In [1]:
import pandas as pd
# Evaluation Metrics (ROUGE)
from rouge_score import rouge_scorer
import numpy as np

### Reading all the predicted_files for evaluating results

In [2]:
# RAKE predictions
rake_pred_df = pd.read_pickle('semeval_results/rake_pred_df.pkl')

# YAKE predictions
yake_pred_df = pd.read_pickle('semeval_results/yake_pred_df.pkl')

# TF-IDF predictions
tf_idf_pred_df = pd.read_pickle('semeval_results/tf_idf_pred_df.pkl')

# KeyBERT predictions
key_bert_pred_df = pd.read_pickle('semeval_results/key_bert_pred_df.pkl')

# LDA predictions
lda_pred_df = pd.read_pickle('semeval_results/lda_pred_df.pkl')

# PositionRank predictions
pr_pred_df = pd.read_pickle('semeval_results/pos_rank_pred_df.pkl')

### Refrence Dataset with labeled keywords
- This data frame is used to evalute the results for the predicted keywords

In [3]:
data = pd.read_pickle('data/Processed_SemEval.pkl')

In [4]:
data

Unnamed: 0,Doc_no,Title,Abstract,Keywords
0,6,SBC gets more serious on regulatory compliance,eye past future sbc communication week created...,"telecommunication,sbc communications,regulator..."
1,7,Anti-spam suit attempts to hold carriers accou...,lawsuit alleges sprint violated utah new anti ...,"electronic mail,legislation,telecommunication,..."
2,8,New investors get steal of a deal [Global Cros...,hutchison telecommunication singapore technolo...,"telecommunication,hutchison telecommunications..."
3,9,Achieving competitive capabilities in e-services,implication internet service operation strateg...,"corporate modelling,electronic commerce,intern..."
4,11,Does social capital determine innovation?
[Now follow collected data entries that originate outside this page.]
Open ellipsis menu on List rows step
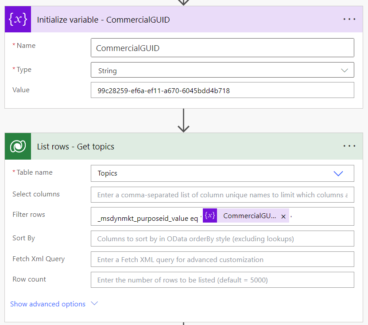 pos(349,146)
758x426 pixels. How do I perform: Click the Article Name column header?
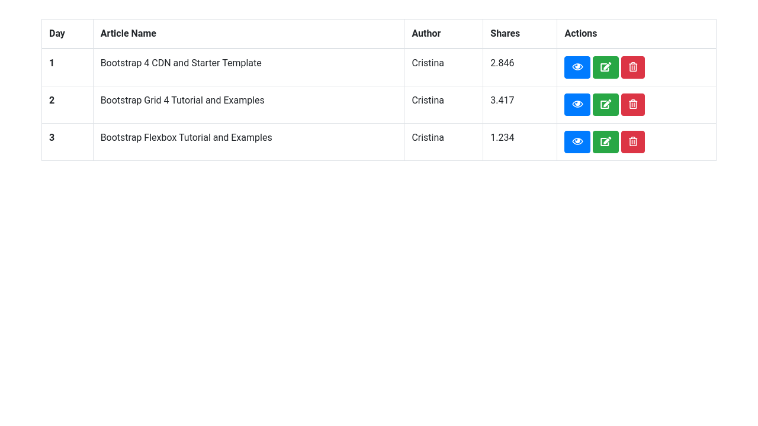[x=129, y=34]
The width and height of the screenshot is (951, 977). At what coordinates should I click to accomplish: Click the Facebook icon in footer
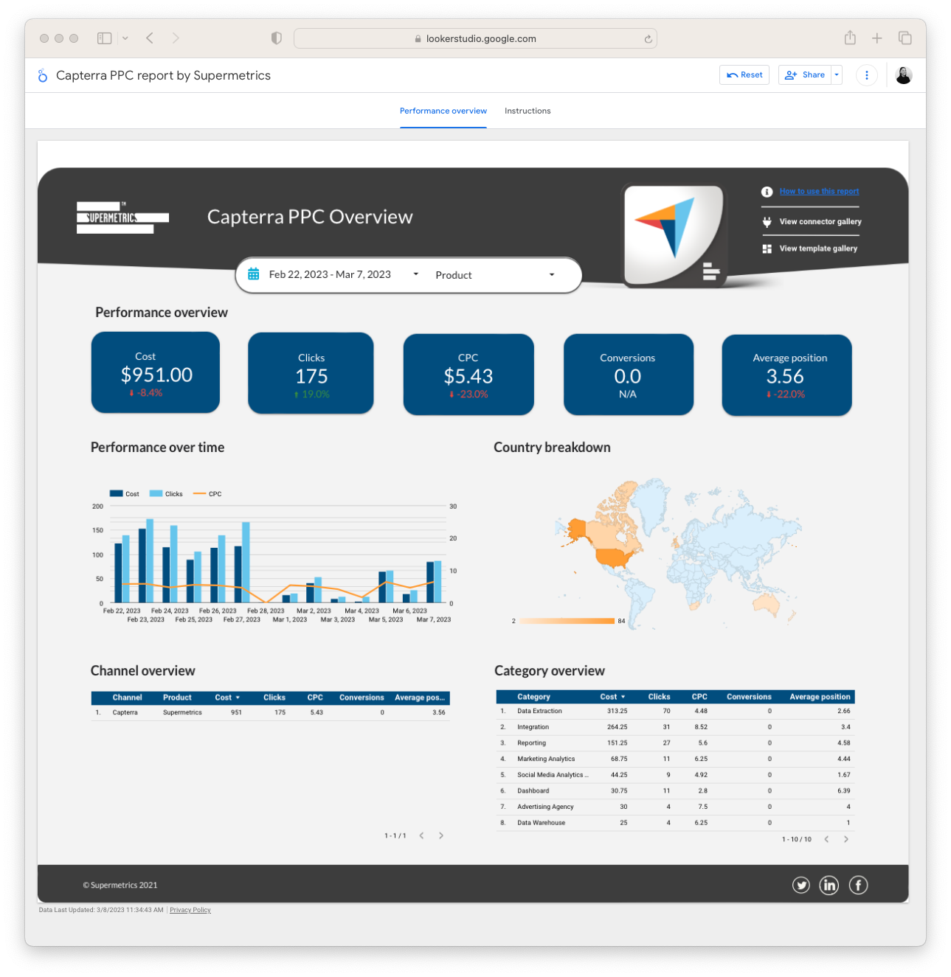[x=858, y=885]
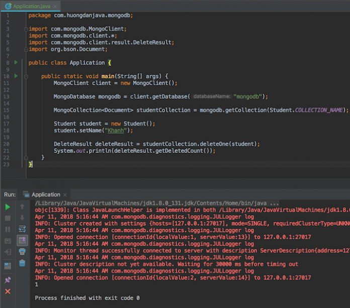350x308 pixels.
Task: Select the Application tab in Run panel
Action: (x=45, y=195)
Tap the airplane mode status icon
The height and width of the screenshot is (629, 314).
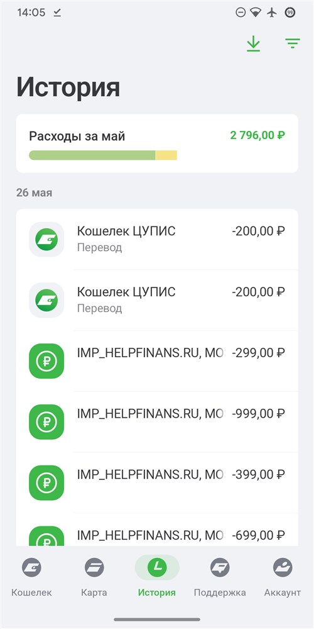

To w...,paper deal question social capital determine i...,"corporate modelling,decision theory,manufactur..."
...,...,...,...,...
495,946,Entanglement measures with asymptotic weak-mon...,propose entanglement measure asymptotic weak m...,"quantum computing,quantum interference phenome..."
496,947,The fully entangled fraction as an inclusive m...,characterizing entanglement simplest case qubi...,"information theory,quantum communication,quant..."
497,948,Pairwise thermal entanglement in the n-qubit (...,calculated concurrence pairwise thermal entang...,"heisenberg model,quantum computing,quantum int..."
498,949,"Reply to ""Comment on: Teleportation of an unkn...",letter ibid vol p main question consider gener...,"probability,quantum communication,quantum theo..."


In [5]:
doc_no = data['Doc_no']
abstracts = data['Abstract']
refrence_data = data['Keywords'].tolist()

In [6]:
"""
All the algorithms realted results
"""
algorithm = ["RAKE", "YAKE", "TF-IDF", "KeyBERT", "LDA", "Position Rank"]
algo_precision_scores = []
algo_recall_scores = []
algo_f1_scores = []

### ROUGE Metrics for Evaluation of the results

In [7]:
"""
This function returns the average of precision, recall and f1score
based on the score from rouge1, rouge2, rougeL rounding off the final 
value to 2 decimal places for each doc in the dataset
"""
def get_avg_scores(result):
    precision_score = []
    recall_score = []
    f1_score = []
    for rouge in ['rouge1','rouge2','rougeL']:
        precision_score.append(result[rouge][0])
        recall_score.append(result[rouge][1])
        f1_score.append(result[rouge][2])
    precision_score = np.round(np.average(precision_score), 2)
    recall_score = np.round(np.average(recall_score), 2)
    f1_score = np.round(np.average(f1_score), 2)
    return precision_score, recall_score, f1_score

In [8]:
def get_Rouge_scores(refrence_data, test_data):
    precision_score = []
    recall_score = []
    f1_score = []
    
    for refrence, test in zip(refrence_data, test_data):
        
        # modifying the format as a string with spaces
        refrence = refrence.replace(",", " ")
        test = test.replace(",", " ")
        scorer = rouge_scorer.RougeScorer(['rouge1','rouge2','rougeL'], use_stemmer=True)
        scores = scorer.score(refrence, test)
        
        # Getting the avg scores and appending them to the list
        p_score, r_score, f_score = get_avg_scores(scores)
        precision_score.append(p_score)
        recall_score.append(r_score)
        f1_score.append(f_score)
        
    results_df = pd.DataFrame(zip(doc_no,abstracts,precision_score, recall_score, f1_score), columns=['Doc_no', 'Abstract','Avg_precision_score','Avg_recall_score','Avg_f1_score'])
    return results_df

In [9]:
"""
This method returns the average scores for 
Precison, Recall and F1 
on the whole document
"""
def get_final_results(result):
    return np.average(result['Avg_precision_score']),np.average(result['Avg_recall_score']),np.average(result['Avg_f1_score'])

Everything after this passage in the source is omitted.